Calculate initial and final rotational inertias. Then, apply law of conservation of angular momentum to find final angular speed. According tothe conservation of momentum, momentum of a system is constant if no external forces are acting on the system.

Formula are as follow:

${\mathbf{I}}_{\mathbf{student}}\mathbf{=}{\mathbf{M}}_{\mathbf{student}}\mathbf{\times }{\mathbf{R}}^{\mathbf{2}}$

$\mathbf{Initial}\mathbf{}\mathbf{angular}\mathbf{}\mathbf{momentum}\mathbf{=}\mathbf{Final}\mathbf{}\mathbf{angular}\mathbf{}\mathbf{momentum}$

Where,${\mathbf{I}}_{\mathbf{student}}$ is moment of inertia of student, ${\mathbf{M}}_{\mathbf{student}}$is mass of student and R is radius.
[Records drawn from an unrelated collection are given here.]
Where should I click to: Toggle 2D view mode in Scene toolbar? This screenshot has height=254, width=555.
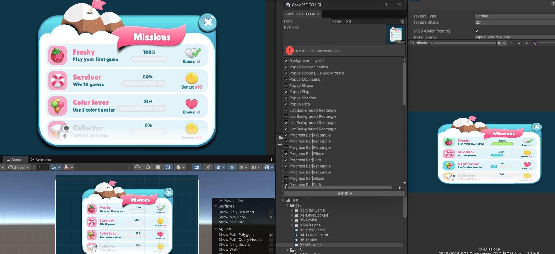pos(197,167)

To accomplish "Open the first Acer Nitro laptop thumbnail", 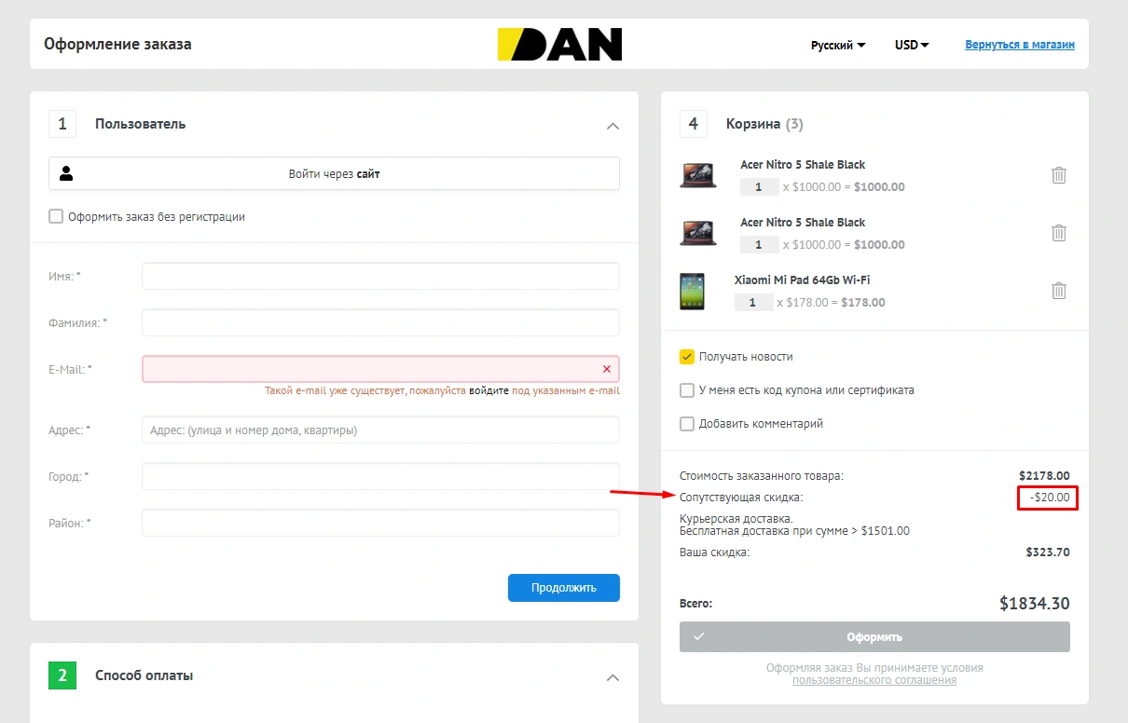I will (x=697, y=176).
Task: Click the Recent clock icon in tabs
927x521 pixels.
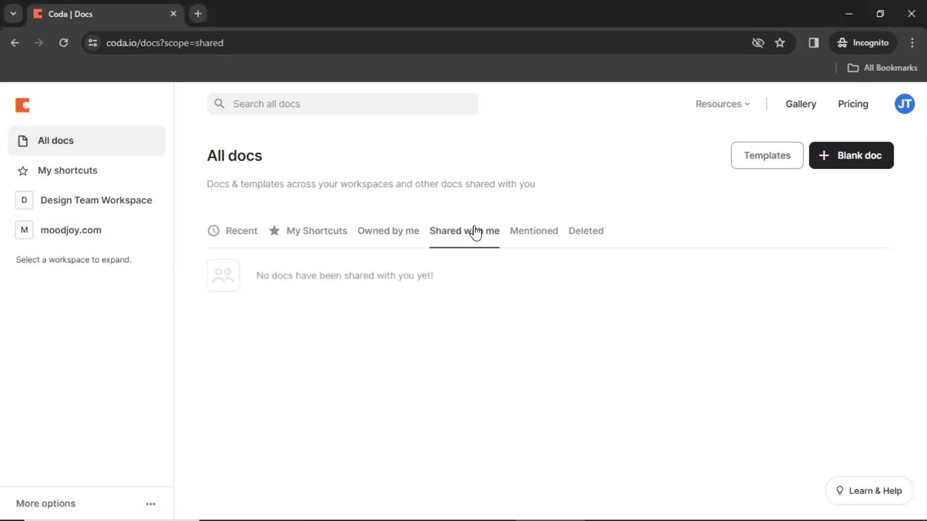Action: point(214,230)
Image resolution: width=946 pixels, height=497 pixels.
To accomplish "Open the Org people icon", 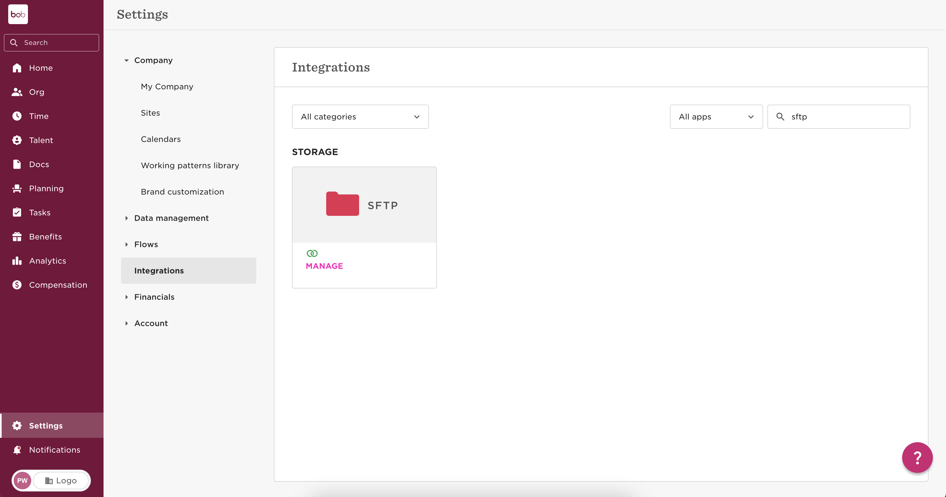I will 17,92.
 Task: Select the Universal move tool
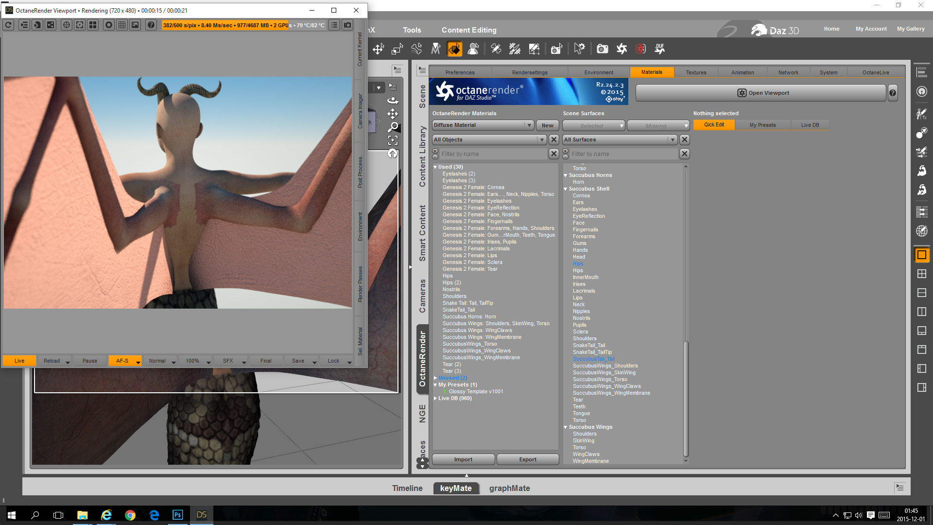[x=378, y=49]
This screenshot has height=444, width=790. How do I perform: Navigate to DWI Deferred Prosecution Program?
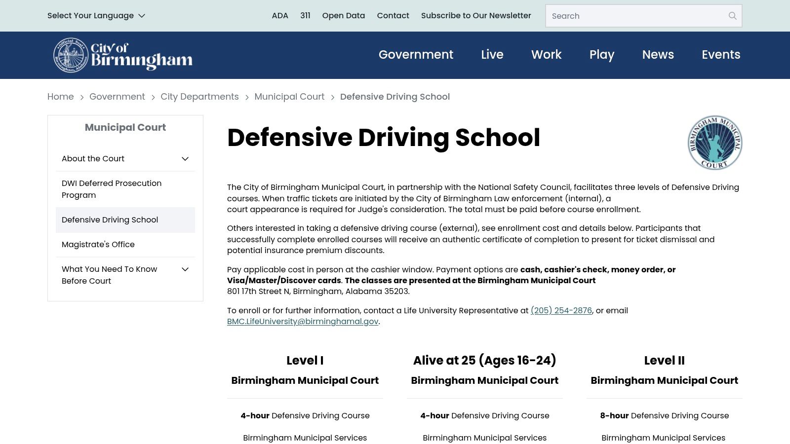pos(111,189)
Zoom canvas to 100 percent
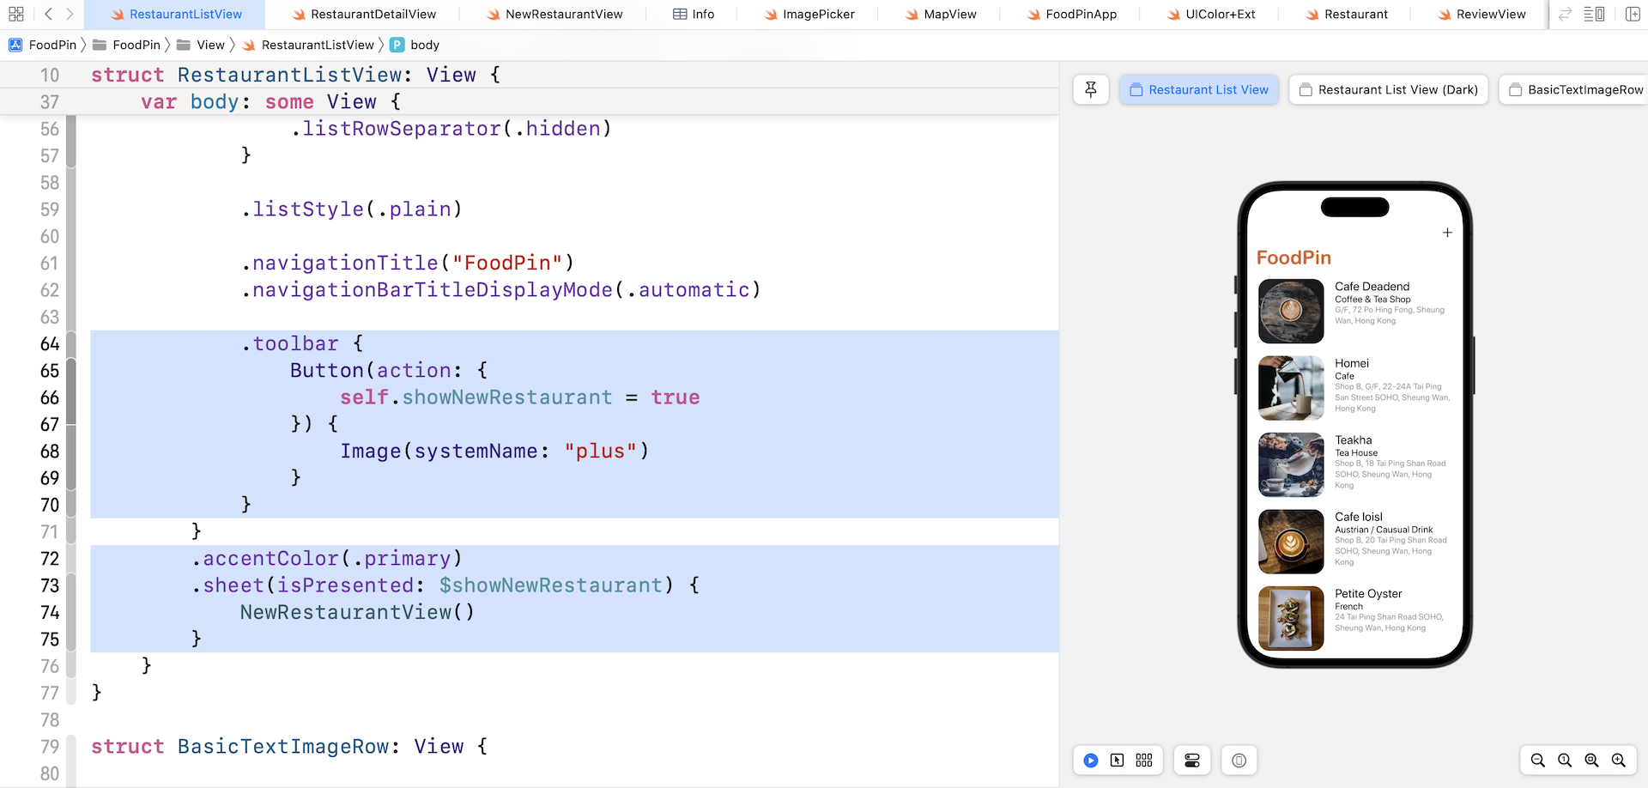1648x788 pixels. click(x=1565, y=761)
The initial rotational inertia of the system,

$\mathrm{I}={\mathrm{I}}_{\mathrm{disk}}+{\mathrm{I}}_{\mathrm{student}}$

$\mathrm{I}=300+60\times 2^2=540{\text{kg.m}}^{\text{2}}$

The final rotational inertia when she reaches$\text{0.5m}$from the center,

$\begin{array}{l}{\mathrm{I}}_{\mathrm{f}}={\mathrm{I}}_{\mathrm{disk}}+{\mathrm{I}}_{\mathrm{student}}\\ {\mathrm{I}}_{\mathrm{f}}=300+60\times {0.5}^2=315{\text{kg.m}}^{\text{2}}\end{array}$

According to law of conservation of angular momentum:

$\begin{array}{c}{\mathrm{L}}_{\mathrm{i}}={\mathrm{L}}_{\mathrm{f}}\\ {\mathrm{I}}_{\mathrm{i}}{\mathrm{\omega }}_{\mathrm{i}}={\mathrm{I}}_{\mathrm{f}}{\mathrm{\omega }}_{\mathrm{f}}\\ 540\times 1.5=315\times {\mathrm{\omega }}_{\mathrm{f}}\end{array}$

Hence,

${\mathrm{\omega }}_{\mathrm{f}}=2.6\frac{\text{rad}}{{\text{s}}^{\text{2}}}$

Hence,angular speed of student when she is at$\text{0.5m}$from the center of a circular disk is${\mathrm{\omega }}_{\mathrm{f}}=2.6\frac{\text{rad}}{{\text{s}}^{\text{2}}}.$

Therefore, using law of conservation of angular momentum, the final angular velocity of the student at the given distance can be found.